General discussions of the systemic, societal and civilisational effects of depletion.

Siberia's Cornucopia Bazhenov Shale

Unread postby copious.abundance » Tue 05 Jun 2012, 18:31:50

Are you ready?

I said ... are you ready?

Seriously.

Sit down ... Take a deep breath ... Relax ... And hold onto your seats.

I've seen this one coming for years. It was inevitable. Perfectly forseeable, to all those with vision.

>>> CLICKY <<<
But as great as the Bakken is, I learned last week about another oil shale play that dwarfs it. It’s called The Bazhenov. It’s in Western Siberia, in Russia. And while the Bakken is big, the Bazhenov — according to a report last week by Sanford Bernstein’s lead international oil analyst Oswald Clint — “covers 2.3 million square kilometers or 570 million acres, which is the size of Texas and the Gulf of Mexico combined.” This is 80 times bigger than the Bakken.

### DESCRIPTION OF THE TASK
Reproduce the part of the forum post on the Bazhenov shale that opens with the words containing "General discussions of" and closes with "said ... are you ready?". The data after this forum post is separate material, apart from the post itself.

### ENTRIES SHOWN
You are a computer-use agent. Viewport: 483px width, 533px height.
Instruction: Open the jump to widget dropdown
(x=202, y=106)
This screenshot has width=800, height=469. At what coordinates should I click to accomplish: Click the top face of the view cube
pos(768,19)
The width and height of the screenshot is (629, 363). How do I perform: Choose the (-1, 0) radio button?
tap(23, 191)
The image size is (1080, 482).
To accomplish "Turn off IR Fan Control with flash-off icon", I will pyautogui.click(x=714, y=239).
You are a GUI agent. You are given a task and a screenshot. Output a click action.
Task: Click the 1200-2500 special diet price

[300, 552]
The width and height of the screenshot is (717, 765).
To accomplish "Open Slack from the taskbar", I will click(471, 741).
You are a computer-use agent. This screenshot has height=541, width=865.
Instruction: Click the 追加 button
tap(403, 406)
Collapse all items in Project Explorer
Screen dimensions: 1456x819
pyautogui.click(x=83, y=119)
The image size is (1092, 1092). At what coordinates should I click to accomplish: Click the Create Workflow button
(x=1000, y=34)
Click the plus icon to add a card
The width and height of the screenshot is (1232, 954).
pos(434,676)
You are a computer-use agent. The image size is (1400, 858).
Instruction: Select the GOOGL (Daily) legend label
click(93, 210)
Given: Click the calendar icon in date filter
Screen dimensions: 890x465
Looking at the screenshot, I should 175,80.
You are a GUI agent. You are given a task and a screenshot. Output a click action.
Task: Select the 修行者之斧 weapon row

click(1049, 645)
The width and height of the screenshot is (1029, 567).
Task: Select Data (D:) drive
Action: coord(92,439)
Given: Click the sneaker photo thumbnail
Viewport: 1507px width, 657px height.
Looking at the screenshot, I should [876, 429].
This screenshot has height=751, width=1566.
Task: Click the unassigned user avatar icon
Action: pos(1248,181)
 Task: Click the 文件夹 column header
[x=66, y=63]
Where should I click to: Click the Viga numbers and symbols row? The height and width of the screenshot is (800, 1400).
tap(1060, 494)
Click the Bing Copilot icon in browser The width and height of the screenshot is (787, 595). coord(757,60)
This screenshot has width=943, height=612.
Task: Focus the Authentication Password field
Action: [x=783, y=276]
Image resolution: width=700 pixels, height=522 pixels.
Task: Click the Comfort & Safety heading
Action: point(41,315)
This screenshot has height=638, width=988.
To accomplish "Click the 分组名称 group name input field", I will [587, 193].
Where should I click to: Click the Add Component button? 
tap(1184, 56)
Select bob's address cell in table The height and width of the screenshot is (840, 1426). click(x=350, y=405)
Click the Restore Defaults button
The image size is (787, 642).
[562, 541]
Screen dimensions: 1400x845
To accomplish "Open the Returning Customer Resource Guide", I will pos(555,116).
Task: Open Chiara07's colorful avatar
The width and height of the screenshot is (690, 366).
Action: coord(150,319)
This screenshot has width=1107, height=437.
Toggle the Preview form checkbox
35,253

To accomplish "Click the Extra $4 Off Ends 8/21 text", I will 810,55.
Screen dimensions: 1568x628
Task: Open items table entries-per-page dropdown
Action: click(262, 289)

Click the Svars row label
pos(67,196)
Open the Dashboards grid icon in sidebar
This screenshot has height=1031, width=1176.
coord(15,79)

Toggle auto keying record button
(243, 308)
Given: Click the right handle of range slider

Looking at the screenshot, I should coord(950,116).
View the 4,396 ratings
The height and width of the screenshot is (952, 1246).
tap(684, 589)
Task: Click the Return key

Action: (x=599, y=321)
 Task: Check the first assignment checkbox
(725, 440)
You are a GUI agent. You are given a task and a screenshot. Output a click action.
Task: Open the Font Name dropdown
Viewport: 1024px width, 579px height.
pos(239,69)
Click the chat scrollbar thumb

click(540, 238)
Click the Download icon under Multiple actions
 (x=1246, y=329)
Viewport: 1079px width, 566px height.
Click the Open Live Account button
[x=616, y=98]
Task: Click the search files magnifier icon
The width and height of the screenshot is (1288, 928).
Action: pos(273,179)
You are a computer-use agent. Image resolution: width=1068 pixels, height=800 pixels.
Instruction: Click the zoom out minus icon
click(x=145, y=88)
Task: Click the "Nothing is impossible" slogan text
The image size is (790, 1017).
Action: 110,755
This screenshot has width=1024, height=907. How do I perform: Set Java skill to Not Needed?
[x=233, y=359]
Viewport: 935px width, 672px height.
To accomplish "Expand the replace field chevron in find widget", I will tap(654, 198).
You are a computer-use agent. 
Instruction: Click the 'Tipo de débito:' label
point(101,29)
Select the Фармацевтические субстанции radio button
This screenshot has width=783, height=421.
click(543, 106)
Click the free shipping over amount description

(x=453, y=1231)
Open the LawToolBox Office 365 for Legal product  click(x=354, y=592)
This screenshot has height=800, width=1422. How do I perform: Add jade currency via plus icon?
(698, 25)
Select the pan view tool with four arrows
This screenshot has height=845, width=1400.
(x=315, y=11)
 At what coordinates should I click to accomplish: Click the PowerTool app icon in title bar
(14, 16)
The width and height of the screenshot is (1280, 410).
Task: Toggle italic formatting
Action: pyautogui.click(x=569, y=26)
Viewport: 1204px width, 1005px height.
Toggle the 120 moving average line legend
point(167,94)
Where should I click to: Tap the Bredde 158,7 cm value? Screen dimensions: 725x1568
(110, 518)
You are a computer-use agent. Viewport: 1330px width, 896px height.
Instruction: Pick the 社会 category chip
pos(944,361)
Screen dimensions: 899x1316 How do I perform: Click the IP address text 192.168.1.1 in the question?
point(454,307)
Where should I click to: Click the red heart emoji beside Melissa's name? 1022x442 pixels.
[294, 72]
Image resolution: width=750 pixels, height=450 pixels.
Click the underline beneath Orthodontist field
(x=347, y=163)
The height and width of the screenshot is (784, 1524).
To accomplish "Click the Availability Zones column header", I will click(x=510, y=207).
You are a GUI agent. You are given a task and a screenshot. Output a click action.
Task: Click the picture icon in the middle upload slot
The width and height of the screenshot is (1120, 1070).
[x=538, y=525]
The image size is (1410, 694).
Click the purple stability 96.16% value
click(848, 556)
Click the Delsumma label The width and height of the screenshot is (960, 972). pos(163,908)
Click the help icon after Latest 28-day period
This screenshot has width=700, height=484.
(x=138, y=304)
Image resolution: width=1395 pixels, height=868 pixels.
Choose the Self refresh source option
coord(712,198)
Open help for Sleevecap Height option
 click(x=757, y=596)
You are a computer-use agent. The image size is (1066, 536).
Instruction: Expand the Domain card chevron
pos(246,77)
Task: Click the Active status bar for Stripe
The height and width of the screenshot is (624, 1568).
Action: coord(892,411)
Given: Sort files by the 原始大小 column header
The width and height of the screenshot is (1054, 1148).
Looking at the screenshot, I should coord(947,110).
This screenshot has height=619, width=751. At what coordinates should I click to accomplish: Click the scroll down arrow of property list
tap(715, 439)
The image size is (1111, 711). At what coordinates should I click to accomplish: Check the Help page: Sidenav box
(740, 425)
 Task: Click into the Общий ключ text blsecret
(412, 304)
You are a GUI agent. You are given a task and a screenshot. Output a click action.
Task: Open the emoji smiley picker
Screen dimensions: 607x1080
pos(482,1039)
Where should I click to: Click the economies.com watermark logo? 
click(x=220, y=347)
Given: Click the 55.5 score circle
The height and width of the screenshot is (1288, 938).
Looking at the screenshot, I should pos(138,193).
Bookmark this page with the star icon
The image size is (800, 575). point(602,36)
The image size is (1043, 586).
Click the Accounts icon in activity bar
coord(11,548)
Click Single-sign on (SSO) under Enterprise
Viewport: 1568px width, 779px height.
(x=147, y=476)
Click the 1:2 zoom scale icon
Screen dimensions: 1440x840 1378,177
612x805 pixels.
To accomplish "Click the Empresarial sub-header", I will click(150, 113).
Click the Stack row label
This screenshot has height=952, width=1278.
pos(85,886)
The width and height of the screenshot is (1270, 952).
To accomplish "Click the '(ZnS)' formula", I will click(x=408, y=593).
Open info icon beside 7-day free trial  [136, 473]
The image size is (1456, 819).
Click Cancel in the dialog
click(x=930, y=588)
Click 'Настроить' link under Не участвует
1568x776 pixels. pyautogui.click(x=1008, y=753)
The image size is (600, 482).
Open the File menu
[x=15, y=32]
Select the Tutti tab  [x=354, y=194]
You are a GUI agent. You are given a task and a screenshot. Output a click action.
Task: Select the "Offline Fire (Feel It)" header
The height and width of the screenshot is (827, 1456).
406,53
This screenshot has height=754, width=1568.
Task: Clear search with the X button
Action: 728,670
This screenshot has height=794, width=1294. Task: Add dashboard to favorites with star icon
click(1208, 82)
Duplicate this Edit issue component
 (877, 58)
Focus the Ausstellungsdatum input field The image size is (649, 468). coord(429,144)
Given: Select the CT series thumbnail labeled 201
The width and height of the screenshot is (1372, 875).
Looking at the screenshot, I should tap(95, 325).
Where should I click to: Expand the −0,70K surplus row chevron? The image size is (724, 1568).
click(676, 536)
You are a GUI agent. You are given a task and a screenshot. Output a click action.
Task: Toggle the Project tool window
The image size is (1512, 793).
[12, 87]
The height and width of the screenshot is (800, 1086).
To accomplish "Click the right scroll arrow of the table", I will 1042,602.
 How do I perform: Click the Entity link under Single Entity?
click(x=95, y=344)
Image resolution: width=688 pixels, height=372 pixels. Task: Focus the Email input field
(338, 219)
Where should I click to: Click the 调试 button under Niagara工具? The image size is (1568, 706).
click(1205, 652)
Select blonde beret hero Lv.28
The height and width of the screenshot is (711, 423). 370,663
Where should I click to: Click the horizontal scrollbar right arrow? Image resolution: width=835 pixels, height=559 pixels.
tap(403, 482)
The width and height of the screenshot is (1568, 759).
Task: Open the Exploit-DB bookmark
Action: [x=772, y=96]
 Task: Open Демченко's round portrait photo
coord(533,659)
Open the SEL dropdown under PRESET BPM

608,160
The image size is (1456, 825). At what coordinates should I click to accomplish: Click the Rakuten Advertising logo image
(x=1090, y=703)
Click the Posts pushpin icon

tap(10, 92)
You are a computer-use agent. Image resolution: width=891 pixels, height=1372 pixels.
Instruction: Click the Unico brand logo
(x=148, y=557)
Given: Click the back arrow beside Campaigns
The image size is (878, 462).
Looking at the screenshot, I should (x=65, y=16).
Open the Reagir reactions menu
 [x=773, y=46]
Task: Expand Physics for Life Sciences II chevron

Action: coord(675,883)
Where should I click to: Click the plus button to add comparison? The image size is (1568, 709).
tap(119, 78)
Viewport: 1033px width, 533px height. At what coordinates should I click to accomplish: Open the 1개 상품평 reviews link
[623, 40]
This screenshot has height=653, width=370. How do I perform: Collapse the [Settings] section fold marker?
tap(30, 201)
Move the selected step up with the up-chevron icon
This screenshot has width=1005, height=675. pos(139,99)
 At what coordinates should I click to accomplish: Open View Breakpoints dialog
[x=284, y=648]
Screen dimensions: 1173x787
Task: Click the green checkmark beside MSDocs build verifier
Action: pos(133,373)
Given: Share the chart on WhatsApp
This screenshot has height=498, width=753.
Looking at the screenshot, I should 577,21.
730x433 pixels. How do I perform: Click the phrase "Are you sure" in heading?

### ANSWER TO THE PROBLEM
General discussions of the systemic, societal and civilisational effects of depletion.

Siberia's Cornucopia Bazhenov Shale

Unread postby copious.abundance » Tue 05 Jun 2012, 18:31:50

Are you ready?

I said ... are you ready?